Terminal N

Down two flights of stairs, a ride around the airporter, and a dosey-do around the Starbucks and the Seahawks bar depending on your gate. You can choose between Starbucks and Burger King coffee, get a massage or a manicure, and no matter where you go you’ll never be out of sight of blue, lime green or a Seahawks logo.

Terminal N is much more familiar to me at the end of 2014 than I ever imagined it would be at the end of 2013. And here I am, sitting through my 16th pre-flight sequence of the year, wishing I was on the ground. I love traveling. I love flying. I think I love traveling partially because it usually involves flying. I love airports. And luggage. And while I could do without the germs and the pressure of packing, I especially love sunrise and sunset flights.

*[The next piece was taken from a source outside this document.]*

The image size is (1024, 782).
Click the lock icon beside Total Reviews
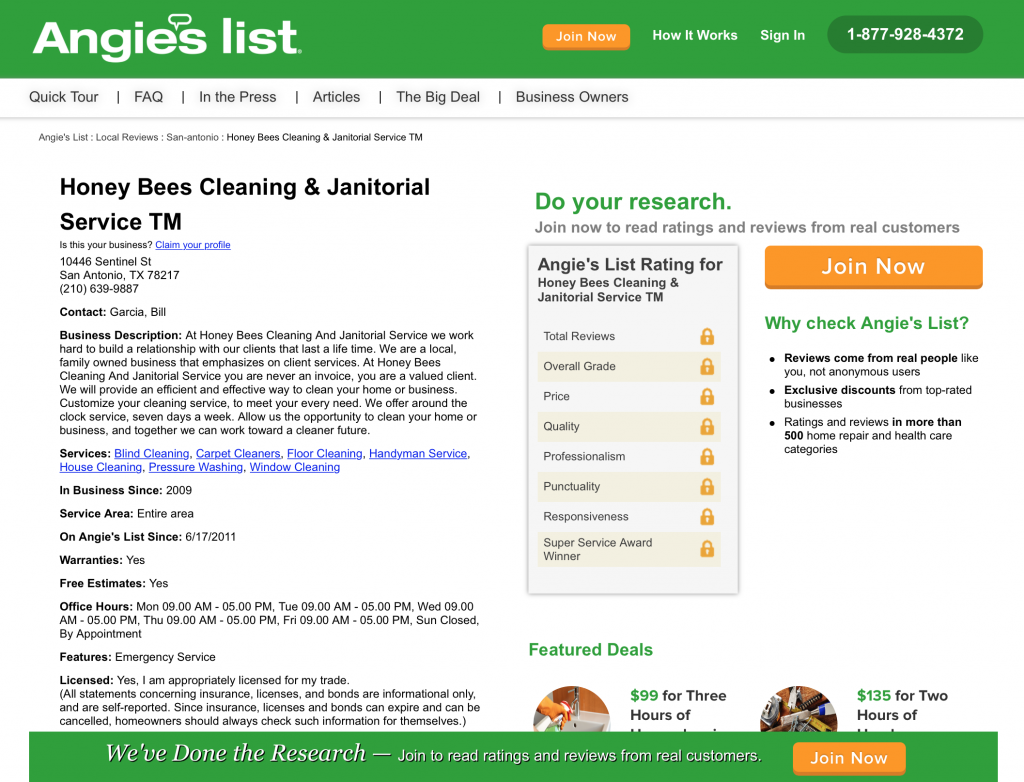tap(707, 336)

But tonight the beauty of the lights is no match for my desire to be comfortably connected to the earth. I’m not even completely committed to where I would like to be, but the stomach churning g-forces are far too inline with life’s transition. (Also, I’m tired of crying and I’d like to wash my face.)

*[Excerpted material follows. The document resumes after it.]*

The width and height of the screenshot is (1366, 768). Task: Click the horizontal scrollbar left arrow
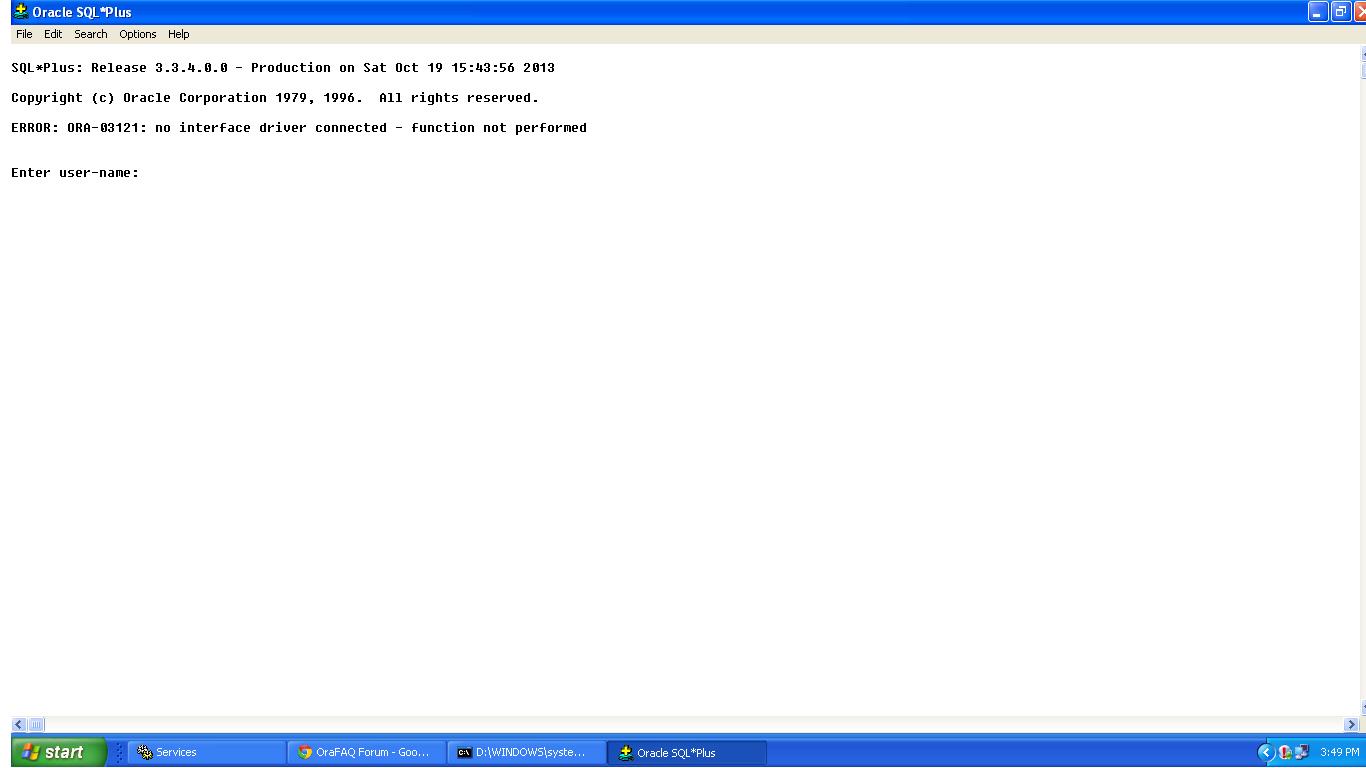point(18,724)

Without question, this was an amazing trip. Dinner at Purple, the Seattle Symphony (better than the SF Symphony), cooking with Nik, exploring the Base and Olympia. Today we went on this beautiful hike along the waterfront at University Place. Small coffee shops and errands and exploring the Commissary (no taxes!). But when will that luster fade? When will this turn into a repeat of our past and my friends say “I told you so” – when will my cynical self say I told you so?

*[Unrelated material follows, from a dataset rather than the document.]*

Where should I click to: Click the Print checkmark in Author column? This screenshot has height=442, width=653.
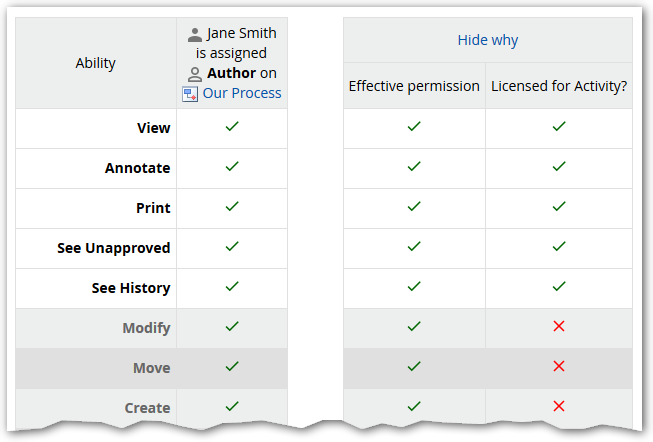(x=232, y=207)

Or has each of us grown up enough to have the relationship we set out to have? One of our biggest issues has always been that we both have led big lives, with little room for each other. And now, can we intertwine those lives? Can I let him in? We always joked that we knew how to be married but couldn’t figure out dating. How much longer with those ties bind? Or, will he get shipped off to Afghanistan as soon as we fall into our rhythm?

Regardless, I’m moving to the state of Washington in January. It’s happening. I need to stop being afraid of this and start preparing for it. Renting, moving, packing, applying. Most importantly, planning my going away party.

This begins tomorrow. I’m counting on my memorial trip to the beach to set me on that path. I simultaneously can and can’t believe that Wednesday will mark eight years without my grandfather. Eight. It seems like a lifetime ago, but when I think about those final moments, it still hurts like it was yesterday. Nonetheless, Grandpa J wouldn’t have much empathy for this cloud I’ve allowed myself to be sucked into. He’d expect his granddaughter to have her plans thought out, documented, operationalized. I’m exceptionally thankful that even eight years later he can still set me straight.

Today, I’d much rather have my feet on the ground instead of sailing 30,000 feet above the twinkling lights.